* [Some records]
* START *

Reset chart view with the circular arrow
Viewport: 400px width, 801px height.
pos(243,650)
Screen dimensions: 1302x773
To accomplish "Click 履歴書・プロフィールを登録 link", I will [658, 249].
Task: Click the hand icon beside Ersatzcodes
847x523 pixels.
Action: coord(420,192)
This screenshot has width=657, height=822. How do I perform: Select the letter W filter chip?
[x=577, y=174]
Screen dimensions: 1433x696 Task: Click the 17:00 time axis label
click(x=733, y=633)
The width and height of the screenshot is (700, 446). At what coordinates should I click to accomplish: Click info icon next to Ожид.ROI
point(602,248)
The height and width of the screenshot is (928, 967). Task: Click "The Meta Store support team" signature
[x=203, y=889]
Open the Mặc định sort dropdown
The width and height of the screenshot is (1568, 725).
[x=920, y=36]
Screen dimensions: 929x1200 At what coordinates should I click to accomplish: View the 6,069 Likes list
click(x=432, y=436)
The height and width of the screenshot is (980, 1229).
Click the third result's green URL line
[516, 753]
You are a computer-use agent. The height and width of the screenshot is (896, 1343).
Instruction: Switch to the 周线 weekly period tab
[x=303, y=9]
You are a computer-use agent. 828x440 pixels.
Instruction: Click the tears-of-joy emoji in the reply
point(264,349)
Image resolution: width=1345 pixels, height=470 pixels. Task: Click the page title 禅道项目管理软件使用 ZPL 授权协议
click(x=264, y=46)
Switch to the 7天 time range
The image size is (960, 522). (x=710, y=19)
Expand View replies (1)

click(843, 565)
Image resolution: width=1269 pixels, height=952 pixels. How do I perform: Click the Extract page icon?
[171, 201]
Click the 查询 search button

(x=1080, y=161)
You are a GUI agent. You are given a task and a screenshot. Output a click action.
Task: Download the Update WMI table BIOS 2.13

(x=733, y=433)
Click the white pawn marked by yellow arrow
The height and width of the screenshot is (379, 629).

* END *

Copy every one of the items above word for word, line by line.

Reset chart view with the circular arrow
Viewport: 400px width, 801px height.
pos(243,650)
Screen dimensions: 1302x773
To accomplish "Click 履歴書・プロフィールを登録 link", I will [658, 249].
Task: Click the hand icon beside Ersatzcodes
847x523 pixels.
Action: coord(420,192)
This screenshot has width=657, height=822. How do I perform: Select the letter W filter chip?
[x=577, y=174]
Screen dimensions: 1433x696 Task: Click the 17:00 time axis label
click(x=733, y=633)
The width and height of the screenshot is (700, 446). At what coordinates should I click to accomplish: Click info icon next to Ожид.ROI
point(602,248)
The height and width of the screenshot is (928, 967). Task: Click "The Meta Store support team" signature
[x=203, y=889]
Open the Mặc định sort dropdown
The width and height of the screenshot is (1568, 725).
[x=920, y=36]
Screen dimensions: 929x1200 At what coordinates should I click to accomplish: View the 6,069 Likes list
click(x=432, y=436)
The height and width of the screenshot is (980, 1229).
Click the third result's green URL line
[516, 753]
You are a computer-use agent. The height and width of the screenshot is (896, 1343).
Instruction: Switch to the 周线 weekly period tab
[x=303, y=9]
You are a computer-use agent. 828x440 pixels.
Instruction: Click the tears-of-joy emoji in the reply
point(264,349)
Image resolution: width=1345 pixels, height=470 pixels. Task: Click the page title 禅道项目管理软件使用 ZPL 授权协议
click(x=264, y=46)
Switch to the 7天 time range
The image size is (960, 522). (x=710, y=19)
Expand View replies (1)

click(843, 565)
Image resolution: width=1269 pixels, height=952 pixels. How do I perform: Click the Extract page icon?
[171, 201]
Click the 查询 search button

(x=1080, y=161)
You are a GUI agent. You are given a task and a screenshot. Output a click action.
Task: Download the Update WMI table BIOS 2.13

(x=733, y=433)
Click the white pawn marked by yellow arrow
The height and width of the screenshot is (379, 629).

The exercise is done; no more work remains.